Silence Yourself

Savages

Matador – 2013
par Jeff, le 21 juin 2013
8

Parmi les pires erreurs de jugement qui soient, il y a l'illusion de penser que chanter en Anglais est une chose aisée. Il faudra donc dire à de nombreux groupes francophones que si de leur côté, il est toujours plus facile de se replier derrière des paroles laborieusement couchées sur papier dans la langue de Shakepeare, cela n'empêche pas l'auditeur de se morfondre devant cet Anglais mal appris, mal foutu et mal prononcé. Une langue que l'on pense maîtriser jusqu'au premier voyage à Londres où l'on n'entravera que dalle de ce que nous racontera le guichetier du métro à qui on demandera notre chemin.

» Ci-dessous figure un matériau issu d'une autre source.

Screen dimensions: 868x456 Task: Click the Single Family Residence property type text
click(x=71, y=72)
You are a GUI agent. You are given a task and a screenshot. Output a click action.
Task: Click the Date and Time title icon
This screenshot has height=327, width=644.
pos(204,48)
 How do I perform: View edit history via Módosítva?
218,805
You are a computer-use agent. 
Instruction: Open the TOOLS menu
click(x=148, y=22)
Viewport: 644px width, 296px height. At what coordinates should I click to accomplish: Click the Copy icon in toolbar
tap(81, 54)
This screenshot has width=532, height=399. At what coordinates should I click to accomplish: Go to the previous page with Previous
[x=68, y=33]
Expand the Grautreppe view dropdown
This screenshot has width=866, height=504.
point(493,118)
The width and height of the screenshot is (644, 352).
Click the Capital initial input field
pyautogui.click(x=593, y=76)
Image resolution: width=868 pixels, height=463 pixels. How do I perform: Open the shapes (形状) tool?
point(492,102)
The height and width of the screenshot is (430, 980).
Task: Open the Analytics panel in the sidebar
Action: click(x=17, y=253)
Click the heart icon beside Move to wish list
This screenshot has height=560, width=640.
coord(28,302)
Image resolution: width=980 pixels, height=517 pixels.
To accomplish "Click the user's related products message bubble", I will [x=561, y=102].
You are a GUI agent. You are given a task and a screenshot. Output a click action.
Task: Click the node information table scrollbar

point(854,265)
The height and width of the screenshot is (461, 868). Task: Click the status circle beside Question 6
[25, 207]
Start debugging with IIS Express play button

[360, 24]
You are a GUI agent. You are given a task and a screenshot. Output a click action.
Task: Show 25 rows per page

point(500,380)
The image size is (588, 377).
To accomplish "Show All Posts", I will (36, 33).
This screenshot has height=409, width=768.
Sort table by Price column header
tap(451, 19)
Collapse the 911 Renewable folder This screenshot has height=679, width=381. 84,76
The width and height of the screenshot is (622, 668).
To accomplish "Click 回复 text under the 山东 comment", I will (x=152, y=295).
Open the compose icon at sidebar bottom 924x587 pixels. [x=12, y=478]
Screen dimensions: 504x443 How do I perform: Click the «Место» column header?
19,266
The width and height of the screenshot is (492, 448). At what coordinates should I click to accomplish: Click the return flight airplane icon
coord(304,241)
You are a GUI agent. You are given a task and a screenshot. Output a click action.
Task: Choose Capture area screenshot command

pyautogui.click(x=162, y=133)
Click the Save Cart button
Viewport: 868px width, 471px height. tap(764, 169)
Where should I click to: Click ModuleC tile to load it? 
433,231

C'est peut-être ce sentiment désagréable qu'a connu Jehnny Beth lorsqu'elle a débarqué de sa France natale dans la capitale anglaise, où elle y a fait la connaissance de Gemma Thompson, Fay Milton et Ayse Hassan. Pourtant, on doit aujourd'hui reconnaître à la Poitevine d'origine un don évident pour les langues. Rarement on aura entendu une Française s'approprier de la sorte une langue et ses codes, et ne pas donner l'impression de galérer pour enchaîner quatre phrases à la grammaire approximative dans une langue apprise en matant des Divx téléchargés sur The Pirate Bay. En effet, dans la forme, il n'y a pas plus anglais que Savages, quatre jeunes filles qu'on a découvert, comme pas mal de monde, lors d'un passage absolument électrisant chez cette vielle canaille de Jools Holland. Ce soir-là, la bande à la filiforme Jehnny Beth s'est fendu d'une interprétation complètement glaçante de "Husbands", un titre qui en deux petites minutes symbolisait bien les intentions d'un groupe qui n'avait jamais aussi bien porté son nom. Pas de poses inutiles ou de plan promo à la mord-moi-le-nœud pour cette récente signature de 4AD : tout tourne ici autour de la musique, et de la tension permanente qu'insuffle le groupe à son post-punk qui convie instantanément les fantômes de Joy Division dans une danse macabre parfaitement chorégraphiée.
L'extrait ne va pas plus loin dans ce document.